New government match for retirement
For tax years after December 31, 2024, you could get a new retirement tax credit. It would equal 1% of your gross income plus a match on what you put in. The match is 100% on contributions up to 3% of income, and 50% from 3% to 5%. A cap equal to 5% of a phaseout amount based on national median personal income would apply, and the cap drops by $75 for each $1,000 over that amount. The phaseout amount would be about 2x the median for joint filers, 1.5x for heads of household, and 1x for others. The IRS could pay part of the credit in advance using last year’s income and would deposit payments into your Fund account. If you pull out the related contribution within 6 months, you could lose the credit.
Fiduciary rules to protect savers
People who run the Fund would have to act only in participants’ interests. They would need to invest prudently, diversify, and use money only for benefits and reasonable costs. Deals with interested parties would be barred unless fairly priced, and fiduciaries would need bonds. The Labor Department could audit, fine violators 5% per year (up to 100% if not fixed), and take cases to court.
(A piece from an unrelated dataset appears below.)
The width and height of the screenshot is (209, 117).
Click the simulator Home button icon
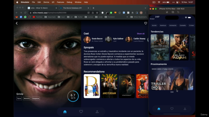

National retirement fund and investments
This would set up a national Fund at Treasury to hold and invest workers’ contributions and government credits. Money would stay available without yearly limits to invest, pay costs, make distributions, make loans, and buy insurance. Investment options would include government bonds, index funds, and life‑cycle funds. If you do not choose, your money would default to an age‑based life‑cycle fund, and you could change options at least twice a year. No single manager could run more than the greater of $500 billion or 10% of assets, and contracts would last up to five years. The Fund would not exercise voting rights on the securities it owns.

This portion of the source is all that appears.